TEXT UNDER STUDY below:
Marfan Syndrome

Written & Researched by Arnav

What is Marfan Syndrome?

Marfan Syndrome is a disorder that affects how the tissues connect with the muscle to stabilize the joints. It often has an impact on the limbs, skeleton, eyes, heart, and nervous system. The syndrome is inherited from one’s parents. Previously, it was thought to cut down one’s life expectancy, but according to current research, how long you live your life remains average. [1]

What Causes Marfan Syndrome?

This syndrome has a change or mutation in a gene, specifically the FBN1 gene. The gene limits the amount of proteins required to make connective tissue. [2]

How is Marfan Syndrome Treated?
End of TEXT UNDER STUDY.
_WORK REQUIRED_.
Answer these questions from the Marfan syndrome text.
(a) Which parts of the body does the syndrome often affect?
(b) A change in which gene causes the syndrome?
(c) According to current research, how long do people with the syndrome live?
INFORMATION PROVIDED below:
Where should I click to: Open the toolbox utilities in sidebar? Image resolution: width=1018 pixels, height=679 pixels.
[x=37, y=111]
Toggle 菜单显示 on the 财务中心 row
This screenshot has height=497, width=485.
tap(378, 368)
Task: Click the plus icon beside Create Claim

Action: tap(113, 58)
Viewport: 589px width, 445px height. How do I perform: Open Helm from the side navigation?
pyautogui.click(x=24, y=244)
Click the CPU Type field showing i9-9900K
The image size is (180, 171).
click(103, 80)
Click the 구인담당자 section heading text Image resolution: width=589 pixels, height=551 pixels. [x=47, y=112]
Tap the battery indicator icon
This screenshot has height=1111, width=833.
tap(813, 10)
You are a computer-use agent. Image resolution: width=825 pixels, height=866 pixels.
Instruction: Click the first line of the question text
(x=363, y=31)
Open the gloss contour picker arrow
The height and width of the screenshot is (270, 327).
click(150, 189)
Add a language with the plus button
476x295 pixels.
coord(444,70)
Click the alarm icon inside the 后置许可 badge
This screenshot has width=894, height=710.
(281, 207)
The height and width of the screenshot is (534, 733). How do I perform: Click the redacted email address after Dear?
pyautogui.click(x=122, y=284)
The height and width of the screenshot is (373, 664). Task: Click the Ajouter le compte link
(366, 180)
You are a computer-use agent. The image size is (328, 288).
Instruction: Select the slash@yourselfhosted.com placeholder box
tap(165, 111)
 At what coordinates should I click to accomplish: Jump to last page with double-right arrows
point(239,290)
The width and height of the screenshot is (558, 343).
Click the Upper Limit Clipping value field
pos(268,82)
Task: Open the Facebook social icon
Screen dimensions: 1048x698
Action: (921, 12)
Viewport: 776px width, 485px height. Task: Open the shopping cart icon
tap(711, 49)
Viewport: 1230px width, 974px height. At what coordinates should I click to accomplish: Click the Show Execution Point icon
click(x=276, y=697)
End of INFORMATION PROVIDED.
_SOLUTION TO THIS PROBLEM_.
(a) It often affects the limbs, skeleton, eyes, heart, and nervous system.
(b) It is caused by a change in the FBN1 gene.
(c) Current research says that their life expectancy remains average.